I’ve recently been setting up Apache Lucene/Solr to index static PDF files and also import data to the collection from MS SQL Server.
After successfully indexing PDF files and providing them with a unique id via UUID I wanted to import several SQL tables that each had a ID column called ‘id’. These tables would obvioulsy have overlapping ID’s at some stage so I wanted to use UUID on these documents as well.

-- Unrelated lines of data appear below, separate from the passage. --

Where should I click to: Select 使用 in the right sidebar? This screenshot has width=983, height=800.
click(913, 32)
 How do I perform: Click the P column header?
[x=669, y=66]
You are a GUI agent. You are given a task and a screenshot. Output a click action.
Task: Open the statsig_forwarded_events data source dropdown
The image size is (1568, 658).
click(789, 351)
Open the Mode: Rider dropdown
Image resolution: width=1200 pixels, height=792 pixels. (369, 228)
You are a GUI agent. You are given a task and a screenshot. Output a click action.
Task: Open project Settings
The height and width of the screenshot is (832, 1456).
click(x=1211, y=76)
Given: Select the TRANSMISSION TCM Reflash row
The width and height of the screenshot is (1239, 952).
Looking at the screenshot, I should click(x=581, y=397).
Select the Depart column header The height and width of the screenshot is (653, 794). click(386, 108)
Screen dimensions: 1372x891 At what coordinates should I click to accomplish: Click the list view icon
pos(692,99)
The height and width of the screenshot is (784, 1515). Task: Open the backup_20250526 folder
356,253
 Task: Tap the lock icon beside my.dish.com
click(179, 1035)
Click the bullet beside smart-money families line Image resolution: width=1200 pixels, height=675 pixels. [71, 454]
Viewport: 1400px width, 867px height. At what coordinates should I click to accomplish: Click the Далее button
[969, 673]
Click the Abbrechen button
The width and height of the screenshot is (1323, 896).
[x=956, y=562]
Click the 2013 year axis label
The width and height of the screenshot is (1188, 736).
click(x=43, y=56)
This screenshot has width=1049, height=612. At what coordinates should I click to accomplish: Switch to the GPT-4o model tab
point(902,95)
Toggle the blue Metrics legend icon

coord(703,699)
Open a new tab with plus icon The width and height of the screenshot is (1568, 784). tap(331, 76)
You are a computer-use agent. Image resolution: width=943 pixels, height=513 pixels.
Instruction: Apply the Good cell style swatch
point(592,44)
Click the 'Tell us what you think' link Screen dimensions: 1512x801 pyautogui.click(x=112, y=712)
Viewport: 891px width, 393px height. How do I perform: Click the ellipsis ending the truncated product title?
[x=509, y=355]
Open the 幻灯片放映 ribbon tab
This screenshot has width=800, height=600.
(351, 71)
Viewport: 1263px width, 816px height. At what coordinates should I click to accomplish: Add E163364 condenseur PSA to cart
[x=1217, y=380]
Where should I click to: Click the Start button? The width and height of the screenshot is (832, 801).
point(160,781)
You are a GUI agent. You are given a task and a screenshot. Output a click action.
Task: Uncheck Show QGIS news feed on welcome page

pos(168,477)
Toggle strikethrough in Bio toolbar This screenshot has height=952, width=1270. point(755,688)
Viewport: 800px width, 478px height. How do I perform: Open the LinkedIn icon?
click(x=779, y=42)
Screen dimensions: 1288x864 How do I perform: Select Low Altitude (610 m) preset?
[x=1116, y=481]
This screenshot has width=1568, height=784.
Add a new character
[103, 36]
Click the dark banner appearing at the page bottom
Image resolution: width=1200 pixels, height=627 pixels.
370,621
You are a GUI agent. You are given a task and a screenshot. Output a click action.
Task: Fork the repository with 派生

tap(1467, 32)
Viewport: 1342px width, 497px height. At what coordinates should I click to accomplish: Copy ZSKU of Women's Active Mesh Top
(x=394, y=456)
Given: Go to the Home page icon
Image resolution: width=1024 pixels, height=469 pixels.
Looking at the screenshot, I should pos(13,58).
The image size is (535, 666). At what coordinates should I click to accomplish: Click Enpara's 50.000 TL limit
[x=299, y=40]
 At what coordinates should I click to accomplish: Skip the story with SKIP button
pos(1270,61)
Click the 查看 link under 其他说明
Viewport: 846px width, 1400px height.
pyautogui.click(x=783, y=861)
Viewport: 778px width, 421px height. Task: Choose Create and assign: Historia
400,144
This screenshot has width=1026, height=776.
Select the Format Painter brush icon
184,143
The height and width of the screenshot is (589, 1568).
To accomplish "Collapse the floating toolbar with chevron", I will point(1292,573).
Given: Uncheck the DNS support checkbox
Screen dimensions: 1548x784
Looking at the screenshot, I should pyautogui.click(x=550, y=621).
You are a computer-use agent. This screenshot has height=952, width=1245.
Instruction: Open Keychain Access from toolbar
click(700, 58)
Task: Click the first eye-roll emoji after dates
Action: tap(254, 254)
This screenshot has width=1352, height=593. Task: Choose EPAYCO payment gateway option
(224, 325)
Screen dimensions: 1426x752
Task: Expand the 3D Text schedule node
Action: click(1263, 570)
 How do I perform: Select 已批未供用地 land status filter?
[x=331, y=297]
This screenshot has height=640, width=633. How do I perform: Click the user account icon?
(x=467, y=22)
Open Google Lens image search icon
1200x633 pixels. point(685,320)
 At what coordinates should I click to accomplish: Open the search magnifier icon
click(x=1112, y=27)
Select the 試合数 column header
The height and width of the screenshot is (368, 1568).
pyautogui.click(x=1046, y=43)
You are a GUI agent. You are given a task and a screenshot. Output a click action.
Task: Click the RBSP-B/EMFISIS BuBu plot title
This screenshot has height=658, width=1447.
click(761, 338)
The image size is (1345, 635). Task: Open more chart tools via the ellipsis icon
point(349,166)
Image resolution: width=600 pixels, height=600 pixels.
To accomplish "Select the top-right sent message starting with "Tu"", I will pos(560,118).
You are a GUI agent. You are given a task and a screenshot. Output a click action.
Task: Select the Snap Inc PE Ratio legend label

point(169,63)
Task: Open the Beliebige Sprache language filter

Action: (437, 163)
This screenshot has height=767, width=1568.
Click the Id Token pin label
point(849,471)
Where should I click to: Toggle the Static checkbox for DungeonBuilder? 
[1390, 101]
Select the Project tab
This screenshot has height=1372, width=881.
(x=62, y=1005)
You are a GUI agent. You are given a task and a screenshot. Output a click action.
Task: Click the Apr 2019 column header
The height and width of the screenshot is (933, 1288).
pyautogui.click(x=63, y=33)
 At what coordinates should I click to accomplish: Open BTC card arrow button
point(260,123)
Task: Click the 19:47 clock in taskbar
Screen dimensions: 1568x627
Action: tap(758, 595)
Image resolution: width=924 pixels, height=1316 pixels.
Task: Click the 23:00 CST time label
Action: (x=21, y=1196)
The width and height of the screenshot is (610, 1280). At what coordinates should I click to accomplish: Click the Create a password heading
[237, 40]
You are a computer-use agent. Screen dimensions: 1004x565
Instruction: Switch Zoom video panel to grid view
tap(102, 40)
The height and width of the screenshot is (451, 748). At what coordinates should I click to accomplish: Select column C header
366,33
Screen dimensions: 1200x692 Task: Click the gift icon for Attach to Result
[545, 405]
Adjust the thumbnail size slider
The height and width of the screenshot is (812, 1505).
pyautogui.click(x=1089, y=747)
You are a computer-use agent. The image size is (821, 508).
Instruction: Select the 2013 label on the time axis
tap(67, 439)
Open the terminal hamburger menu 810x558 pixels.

I struggles to find much documentation on Solr, SQL Server and UUID, but after successfully setting up UUID via http://wiki.apache.org/solr/UniqueKey, you also need to the UpdateRequestHander on the dataimport handler as well. Therefore the following code:
<requestHandler name=”/dataimport” class=”org.apache.solr.handler.dataimport.DataImportHandler”>
<lst name=”defaults”>
<str name=”config”>db-data-config.xml</str>
</lst>
</requestHandler>
changed to this
<requestHandler name=”/dataimport” class=”org.apache.solr.handler.dataimport.DataImportHandler”>
<lst name=”defaults”>
<str name=”config”>db-data-config.xml</str>
<str name=”update.chain”>uuid</str>
</lst>
</requestHandler>
then auto creates unique id’s when importing on mass from SQL Server tables.